Book Reviews

Baltimore Jewish Times Book Review of "The Game of Opposites".rss feedComments (0)

The Game of Opposites

September 11, 2009

Karen Segall
Special to the Jewish Time

Norman Lebrecht
Pantheon Books 2009, $24.95, 336 pages (hardcover), $24.95

In an anonymous country at the end of World War II, Paul Miller escapes from a labor camp, limps a few feet, and collapses just before he reaches the town that ignored the camp and those who suffered in its midst.

He is hidden and nursed back to health by Alice, the local innkeeper’s daughter. Paul and Alice fall in love and, when the war ends, they marry and have children. A skilled engineer, Paul helps rebuild the placid little town and eventually rises to become its mayor.

But as much as Paul tries to bury his past, forcefully putting his life prior to and during the war behind him, he is haunted by those times as well as by the fact that the people he now considers friends stood by and did nothing to abate the suffering of he and his fellow prisoners.

When the camp’s sadistic commandant returns to the village, Paul must decide whether to continue leading the peaceful life he has built or seek revenge for the terror he endured.

Should he forgive and forget or take a stand and fight?

Exploring the oft-considered themes of good and evil, forgiveness and revenge, and our ability as humans to choose between them, “The Game of Opposites” is an original and poignant novel with vivid, complicated characters.

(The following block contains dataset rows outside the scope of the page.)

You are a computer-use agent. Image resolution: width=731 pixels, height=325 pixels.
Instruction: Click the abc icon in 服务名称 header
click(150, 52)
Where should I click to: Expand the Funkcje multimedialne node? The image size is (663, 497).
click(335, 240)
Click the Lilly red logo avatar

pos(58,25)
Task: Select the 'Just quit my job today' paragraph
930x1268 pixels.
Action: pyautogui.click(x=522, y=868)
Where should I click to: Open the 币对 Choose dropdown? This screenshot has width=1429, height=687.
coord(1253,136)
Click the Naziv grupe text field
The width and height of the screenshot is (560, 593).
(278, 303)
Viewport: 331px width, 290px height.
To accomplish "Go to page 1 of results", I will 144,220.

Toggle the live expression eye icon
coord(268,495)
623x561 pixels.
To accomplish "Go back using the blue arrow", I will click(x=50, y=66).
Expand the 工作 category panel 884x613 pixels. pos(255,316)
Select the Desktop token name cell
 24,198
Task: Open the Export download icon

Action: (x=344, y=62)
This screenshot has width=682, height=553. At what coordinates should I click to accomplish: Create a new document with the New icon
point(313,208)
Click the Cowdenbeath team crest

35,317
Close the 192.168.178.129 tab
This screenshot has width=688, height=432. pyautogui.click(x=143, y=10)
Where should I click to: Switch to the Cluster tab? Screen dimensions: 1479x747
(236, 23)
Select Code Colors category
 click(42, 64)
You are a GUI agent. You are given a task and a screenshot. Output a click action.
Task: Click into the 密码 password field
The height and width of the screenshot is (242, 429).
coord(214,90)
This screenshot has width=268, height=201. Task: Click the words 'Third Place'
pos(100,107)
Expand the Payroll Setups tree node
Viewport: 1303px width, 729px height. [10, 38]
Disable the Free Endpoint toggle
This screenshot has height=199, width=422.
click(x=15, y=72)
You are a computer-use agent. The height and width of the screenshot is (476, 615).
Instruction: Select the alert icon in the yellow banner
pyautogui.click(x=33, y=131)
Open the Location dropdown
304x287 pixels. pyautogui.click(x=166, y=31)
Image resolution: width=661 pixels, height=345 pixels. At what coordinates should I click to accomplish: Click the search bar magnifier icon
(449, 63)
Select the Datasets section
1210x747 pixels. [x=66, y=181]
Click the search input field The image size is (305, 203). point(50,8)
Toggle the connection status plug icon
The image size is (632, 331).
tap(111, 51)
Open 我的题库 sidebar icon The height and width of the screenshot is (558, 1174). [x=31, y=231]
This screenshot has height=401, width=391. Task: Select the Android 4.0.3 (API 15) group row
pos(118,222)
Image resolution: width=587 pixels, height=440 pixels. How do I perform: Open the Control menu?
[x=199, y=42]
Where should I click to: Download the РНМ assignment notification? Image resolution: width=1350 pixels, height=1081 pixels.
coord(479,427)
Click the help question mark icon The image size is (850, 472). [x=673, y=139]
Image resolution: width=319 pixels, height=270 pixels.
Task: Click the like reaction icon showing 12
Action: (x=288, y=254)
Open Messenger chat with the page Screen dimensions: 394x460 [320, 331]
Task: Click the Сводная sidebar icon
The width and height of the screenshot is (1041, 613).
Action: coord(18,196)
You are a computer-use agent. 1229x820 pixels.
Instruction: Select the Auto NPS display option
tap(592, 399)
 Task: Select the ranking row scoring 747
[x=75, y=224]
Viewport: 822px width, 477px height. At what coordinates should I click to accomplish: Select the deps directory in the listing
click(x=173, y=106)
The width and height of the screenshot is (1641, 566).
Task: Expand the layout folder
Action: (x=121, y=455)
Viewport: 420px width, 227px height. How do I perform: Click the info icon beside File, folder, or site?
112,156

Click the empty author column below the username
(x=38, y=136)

Lebrecht is a fluid, beautiful writer who paints a portrait of a man, a town and a life that manages to be both simple and complex. He tackles a large moral dilemma and creates a page-turner from it.

“The Game of Opposites” is a small story that raises big questions about how far we will go to live a life of love without forgetting the past that brought us to the threshold of our present.